(Pixel coordinate grounding data)
=-=-=

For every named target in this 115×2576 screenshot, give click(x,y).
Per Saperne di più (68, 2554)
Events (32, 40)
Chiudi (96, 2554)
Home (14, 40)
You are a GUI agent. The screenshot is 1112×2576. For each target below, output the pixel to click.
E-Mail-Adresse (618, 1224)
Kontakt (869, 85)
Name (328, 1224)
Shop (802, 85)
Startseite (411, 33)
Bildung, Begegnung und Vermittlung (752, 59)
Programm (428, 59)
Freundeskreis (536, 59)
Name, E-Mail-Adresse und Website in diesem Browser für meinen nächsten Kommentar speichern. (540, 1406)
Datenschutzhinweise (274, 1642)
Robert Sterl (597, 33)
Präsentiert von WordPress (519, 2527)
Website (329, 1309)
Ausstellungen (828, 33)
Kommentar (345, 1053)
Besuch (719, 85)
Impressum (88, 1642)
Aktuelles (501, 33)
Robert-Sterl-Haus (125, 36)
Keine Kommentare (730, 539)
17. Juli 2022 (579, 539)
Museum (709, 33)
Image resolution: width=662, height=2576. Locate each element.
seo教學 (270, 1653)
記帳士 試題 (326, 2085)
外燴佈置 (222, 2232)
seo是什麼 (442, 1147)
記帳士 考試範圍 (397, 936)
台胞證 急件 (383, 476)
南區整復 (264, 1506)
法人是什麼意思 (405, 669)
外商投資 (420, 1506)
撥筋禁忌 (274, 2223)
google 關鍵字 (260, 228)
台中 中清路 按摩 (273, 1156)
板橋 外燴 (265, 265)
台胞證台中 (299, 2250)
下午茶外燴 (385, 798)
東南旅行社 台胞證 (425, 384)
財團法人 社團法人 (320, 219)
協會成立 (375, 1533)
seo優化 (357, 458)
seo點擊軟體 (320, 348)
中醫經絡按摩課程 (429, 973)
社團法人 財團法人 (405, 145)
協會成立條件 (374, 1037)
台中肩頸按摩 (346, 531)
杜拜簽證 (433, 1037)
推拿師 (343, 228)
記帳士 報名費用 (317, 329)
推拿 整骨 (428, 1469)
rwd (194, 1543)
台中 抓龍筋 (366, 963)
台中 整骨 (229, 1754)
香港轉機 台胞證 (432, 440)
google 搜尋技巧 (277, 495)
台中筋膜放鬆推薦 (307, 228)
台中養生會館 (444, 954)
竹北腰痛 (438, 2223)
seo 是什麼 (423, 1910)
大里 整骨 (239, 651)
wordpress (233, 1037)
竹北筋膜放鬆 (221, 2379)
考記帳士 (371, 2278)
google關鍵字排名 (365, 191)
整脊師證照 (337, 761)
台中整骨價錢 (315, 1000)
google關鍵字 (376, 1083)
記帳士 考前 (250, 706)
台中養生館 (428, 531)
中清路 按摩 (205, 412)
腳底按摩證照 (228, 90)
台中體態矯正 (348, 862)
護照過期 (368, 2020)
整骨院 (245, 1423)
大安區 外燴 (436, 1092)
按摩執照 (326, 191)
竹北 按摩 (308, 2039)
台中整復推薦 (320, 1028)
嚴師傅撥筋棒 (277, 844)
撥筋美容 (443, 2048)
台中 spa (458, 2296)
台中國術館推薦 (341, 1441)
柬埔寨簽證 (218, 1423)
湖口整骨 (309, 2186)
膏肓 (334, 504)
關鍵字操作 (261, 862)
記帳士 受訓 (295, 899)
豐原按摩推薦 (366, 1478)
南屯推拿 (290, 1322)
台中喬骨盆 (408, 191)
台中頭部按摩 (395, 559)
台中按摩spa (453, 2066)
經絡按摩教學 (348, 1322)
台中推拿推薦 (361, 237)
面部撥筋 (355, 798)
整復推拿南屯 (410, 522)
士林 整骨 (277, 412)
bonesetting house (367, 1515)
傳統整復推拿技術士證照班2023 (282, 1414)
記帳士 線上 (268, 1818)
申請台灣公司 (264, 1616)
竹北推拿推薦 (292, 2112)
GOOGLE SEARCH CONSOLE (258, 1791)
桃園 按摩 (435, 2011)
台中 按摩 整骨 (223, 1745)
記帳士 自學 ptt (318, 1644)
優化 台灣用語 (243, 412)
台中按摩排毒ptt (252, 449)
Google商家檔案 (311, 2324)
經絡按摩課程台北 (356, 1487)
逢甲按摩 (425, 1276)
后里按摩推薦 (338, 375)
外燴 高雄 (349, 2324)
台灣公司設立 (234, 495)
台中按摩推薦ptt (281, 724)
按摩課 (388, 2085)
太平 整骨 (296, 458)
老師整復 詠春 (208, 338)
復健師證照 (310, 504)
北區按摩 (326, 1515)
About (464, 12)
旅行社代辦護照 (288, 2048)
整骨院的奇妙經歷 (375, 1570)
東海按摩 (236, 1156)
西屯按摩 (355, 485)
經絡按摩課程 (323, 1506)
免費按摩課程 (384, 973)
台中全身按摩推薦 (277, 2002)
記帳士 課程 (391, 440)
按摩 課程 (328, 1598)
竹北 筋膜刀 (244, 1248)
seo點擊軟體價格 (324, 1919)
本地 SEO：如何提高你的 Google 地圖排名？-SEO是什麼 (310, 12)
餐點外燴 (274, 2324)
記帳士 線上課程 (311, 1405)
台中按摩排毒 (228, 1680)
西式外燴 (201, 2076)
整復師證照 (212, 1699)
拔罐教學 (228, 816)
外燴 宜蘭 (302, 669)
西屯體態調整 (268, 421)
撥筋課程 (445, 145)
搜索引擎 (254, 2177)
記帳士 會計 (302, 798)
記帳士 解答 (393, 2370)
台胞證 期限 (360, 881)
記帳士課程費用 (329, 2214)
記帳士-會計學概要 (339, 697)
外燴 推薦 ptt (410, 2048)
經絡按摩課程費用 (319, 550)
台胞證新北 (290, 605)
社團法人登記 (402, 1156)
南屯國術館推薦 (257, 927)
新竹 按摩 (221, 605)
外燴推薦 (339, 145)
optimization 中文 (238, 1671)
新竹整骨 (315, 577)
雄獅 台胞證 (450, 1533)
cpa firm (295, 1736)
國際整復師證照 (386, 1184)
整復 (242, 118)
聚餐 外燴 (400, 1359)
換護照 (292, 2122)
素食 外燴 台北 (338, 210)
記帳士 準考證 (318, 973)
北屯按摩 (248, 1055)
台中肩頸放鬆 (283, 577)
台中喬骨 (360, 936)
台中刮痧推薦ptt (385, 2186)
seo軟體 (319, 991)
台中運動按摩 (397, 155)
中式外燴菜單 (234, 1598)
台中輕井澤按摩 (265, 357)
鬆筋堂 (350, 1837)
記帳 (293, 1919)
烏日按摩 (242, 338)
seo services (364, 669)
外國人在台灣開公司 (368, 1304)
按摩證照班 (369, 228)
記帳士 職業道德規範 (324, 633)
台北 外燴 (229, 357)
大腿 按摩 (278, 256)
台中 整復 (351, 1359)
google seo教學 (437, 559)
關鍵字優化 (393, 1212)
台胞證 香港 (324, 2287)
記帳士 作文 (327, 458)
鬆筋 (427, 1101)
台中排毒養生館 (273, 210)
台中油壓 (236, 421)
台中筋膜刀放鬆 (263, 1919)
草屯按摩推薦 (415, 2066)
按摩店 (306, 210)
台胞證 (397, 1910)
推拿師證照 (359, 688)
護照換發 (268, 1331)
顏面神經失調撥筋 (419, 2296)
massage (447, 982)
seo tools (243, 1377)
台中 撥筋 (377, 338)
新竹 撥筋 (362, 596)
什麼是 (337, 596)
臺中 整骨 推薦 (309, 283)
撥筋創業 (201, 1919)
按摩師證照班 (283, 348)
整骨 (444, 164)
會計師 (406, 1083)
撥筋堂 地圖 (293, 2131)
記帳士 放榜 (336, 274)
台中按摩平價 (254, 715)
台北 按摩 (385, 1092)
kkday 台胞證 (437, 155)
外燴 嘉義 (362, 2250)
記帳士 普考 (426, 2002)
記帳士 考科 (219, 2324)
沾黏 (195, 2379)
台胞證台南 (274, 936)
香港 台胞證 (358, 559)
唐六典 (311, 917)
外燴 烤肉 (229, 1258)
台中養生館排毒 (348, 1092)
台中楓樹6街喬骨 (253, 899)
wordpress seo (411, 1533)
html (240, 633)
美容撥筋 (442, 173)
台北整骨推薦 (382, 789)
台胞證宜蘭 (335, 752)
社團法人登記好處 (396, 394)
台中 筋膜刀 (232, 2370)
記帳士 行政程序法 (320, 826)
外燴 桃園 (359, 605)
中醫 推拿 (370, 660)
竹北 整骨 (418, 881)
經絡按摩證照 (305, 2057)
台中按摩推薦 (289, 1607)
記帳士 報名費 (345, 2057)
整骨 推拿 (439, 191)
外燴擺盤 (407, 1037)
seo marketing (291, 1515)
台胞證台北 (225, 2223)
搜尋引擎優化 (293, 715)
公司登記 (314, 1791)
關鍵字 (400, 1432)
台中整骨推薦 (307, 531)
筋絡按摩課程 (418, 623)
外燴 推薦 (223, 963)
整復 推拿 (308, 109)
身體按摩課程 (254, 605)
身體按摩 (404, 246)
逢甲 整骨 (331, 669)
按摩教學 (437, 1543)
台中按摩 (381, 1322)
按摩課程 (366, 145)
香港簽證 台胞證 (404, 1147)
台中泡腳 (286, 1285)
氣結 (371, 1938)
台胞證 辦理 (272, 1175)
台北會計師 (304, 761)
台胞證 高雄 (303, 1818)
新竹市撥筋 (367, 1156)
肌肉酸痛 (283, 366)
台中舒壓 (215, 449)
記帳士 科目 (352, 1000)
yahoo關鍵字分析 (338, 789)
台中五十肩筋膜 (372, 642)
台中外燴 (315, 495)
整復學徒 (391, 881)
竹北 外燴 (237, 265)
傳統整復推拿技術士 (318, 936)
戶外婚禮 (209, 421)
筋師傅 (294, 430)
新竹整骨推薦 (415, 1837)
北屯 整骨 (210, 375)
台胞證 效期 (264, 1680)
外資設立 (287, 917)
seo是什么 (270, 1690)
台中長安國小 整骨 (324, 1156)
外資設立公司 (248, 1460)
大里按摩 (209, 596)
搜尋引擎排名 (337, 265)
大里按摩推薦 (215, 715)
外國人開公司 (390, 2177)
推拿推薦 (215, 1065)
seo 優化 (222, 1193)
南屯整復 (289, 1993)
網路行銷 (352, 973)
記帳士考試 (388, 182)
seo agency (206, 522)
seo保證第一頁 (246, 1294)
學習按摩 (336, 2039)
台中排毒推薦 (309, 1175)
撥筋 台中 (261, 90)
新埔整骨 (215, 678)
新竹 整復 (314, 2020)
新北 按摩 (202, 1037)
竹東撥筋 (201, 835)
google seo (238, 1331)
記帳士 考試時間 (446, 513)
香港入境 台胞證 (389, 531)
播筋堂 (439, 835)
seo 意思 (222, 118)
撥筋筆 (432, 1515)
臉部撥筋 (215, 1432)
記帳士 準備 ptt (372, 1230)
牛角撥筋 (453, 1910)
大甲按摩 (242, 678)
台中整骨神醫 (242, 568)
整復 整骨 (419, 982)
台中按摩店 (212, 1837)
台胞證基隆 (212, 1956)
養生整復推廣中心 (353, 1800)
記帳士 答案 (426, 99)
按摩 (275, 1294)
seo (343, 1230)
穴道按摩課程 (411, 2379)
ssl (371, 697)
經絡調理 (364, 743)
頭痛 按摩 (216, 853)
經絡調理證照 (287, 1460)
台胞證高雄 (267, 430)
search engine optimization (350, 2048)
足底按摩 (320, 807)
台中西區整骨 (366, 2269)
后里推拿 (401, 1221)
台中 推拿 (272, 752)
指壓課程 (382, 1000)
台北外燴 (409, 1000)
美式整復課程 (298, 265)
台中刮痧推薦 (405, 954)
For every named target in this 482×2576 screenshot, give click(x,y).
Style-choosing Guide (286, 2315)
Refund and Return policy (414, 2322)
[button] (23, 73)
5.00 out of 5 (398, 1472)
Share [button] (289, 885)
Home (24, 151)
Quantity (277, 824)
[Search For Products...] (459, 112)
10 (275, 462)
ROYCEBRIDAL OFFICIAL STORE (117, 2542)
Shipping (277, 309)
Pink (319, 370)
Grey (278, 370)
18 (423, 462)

=-=-=

Work request >> Filter the data above down to lines with the word "screenshot", and copy them.

Completed exercise >>
For every named target in this 115×2576 screenshot, give click(x,y).
You are a GUI agent. The screenshot is 1112×2576. For each target below, output the pixel to click.
For every named target in this 482×2576 screenshot, give click(x,y).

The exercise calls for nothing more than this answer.